La gestión de pandemia no puede ser explicada por una oscura conspiración. La explicación es sumamente compleja. Comprender y explicar la reacción ante la pandemia debe necesariamente incluir ciertas condiciones de posibilidad que se fueron gestando a nivel social, económico, sanitario y cultural a lo largo de décadas: entre ellas la obsesión por una concreta concepción de salud y la seguridad en la cultura capitalista actual, la abrumadora hegemonía ideológica de las clases altas y medias en el universo contemporáneo, la pérdida de sentido histórico propia del sentido común posmoderno, el reduccionismo biologicista de la medicina mainstream, la consolidación de lógicas profundamente patriarcales y punitivas en el abordaje de los problemas sociales, etc.
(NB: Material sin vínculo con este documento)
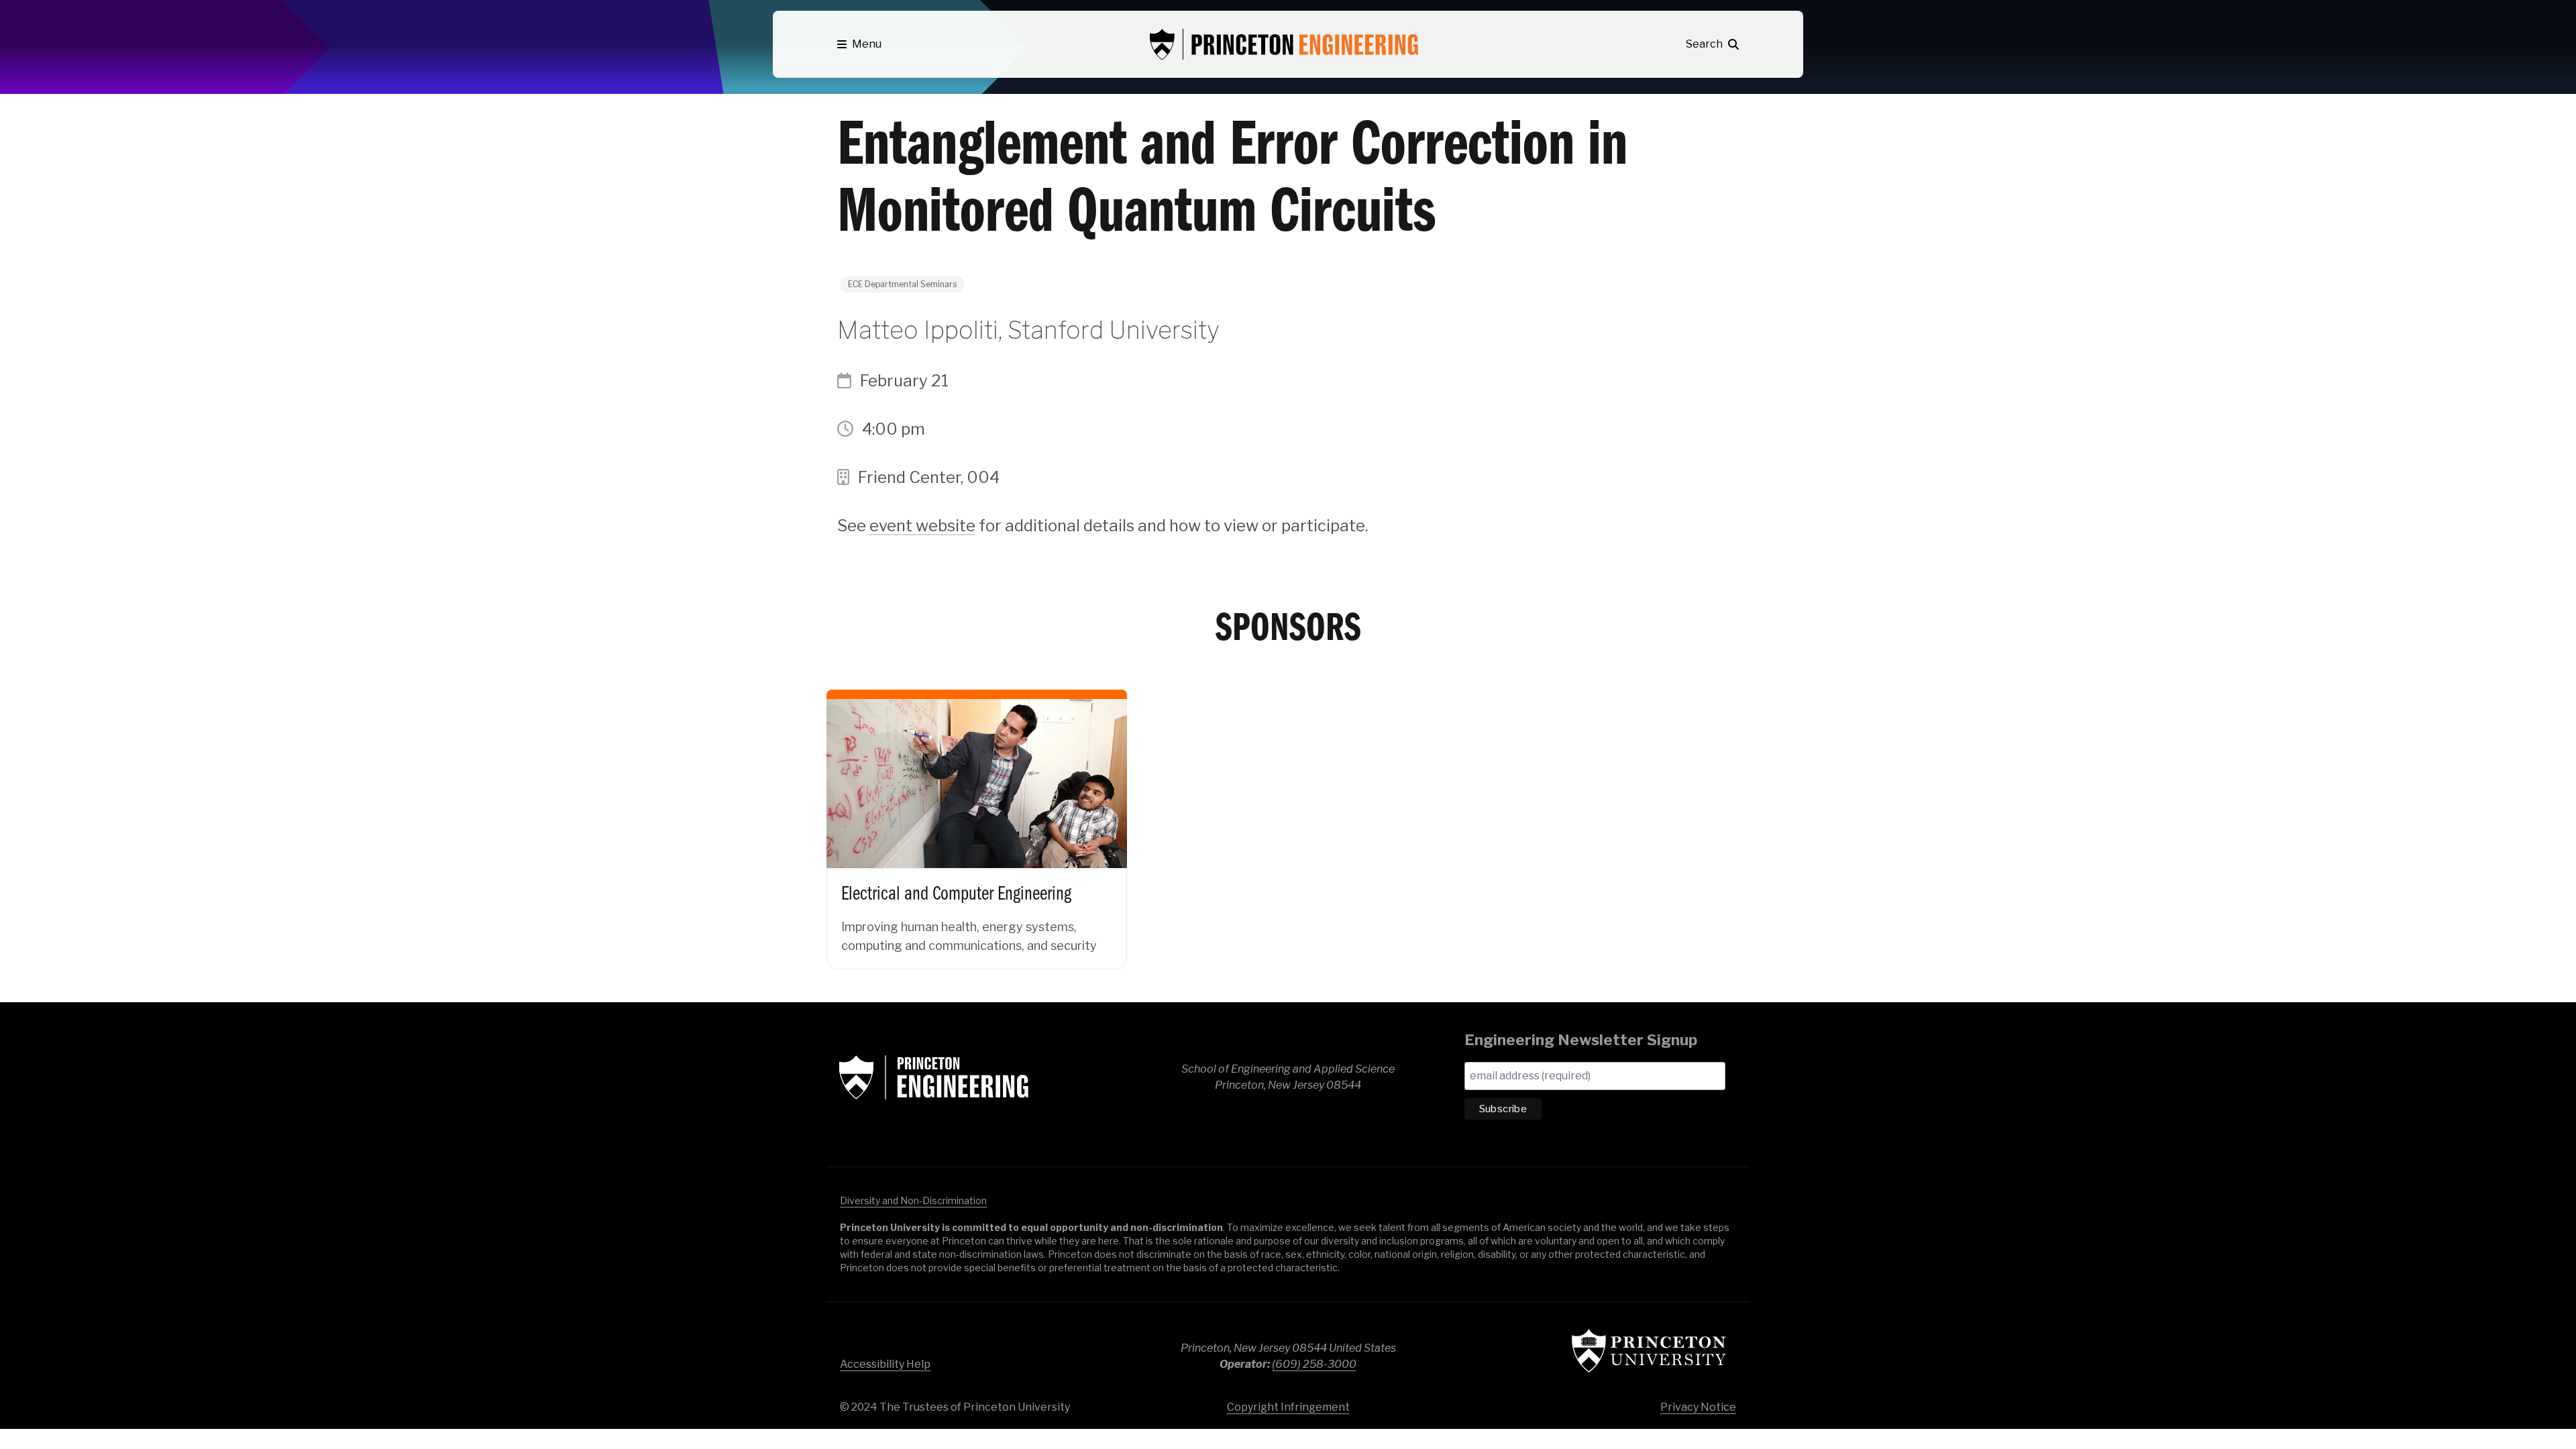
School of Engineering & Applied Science (933, 1077)
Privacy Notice (1698, 1407)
Sin ellas la patológica obsesión con la covid-19 difícilmente hubiera tenido lugar. ¿Había alternativas a la gestión autoritaria de la pandemia? Desde luego. Este ha sido un gran episodio de posverdad y un respaldo al ejercicio de la política desde el autoritarismo y la falta de transparencia. Es momento de complejizar lo sucedido, permitir hacerse preguntas y cuestionar la ortodoxia covid.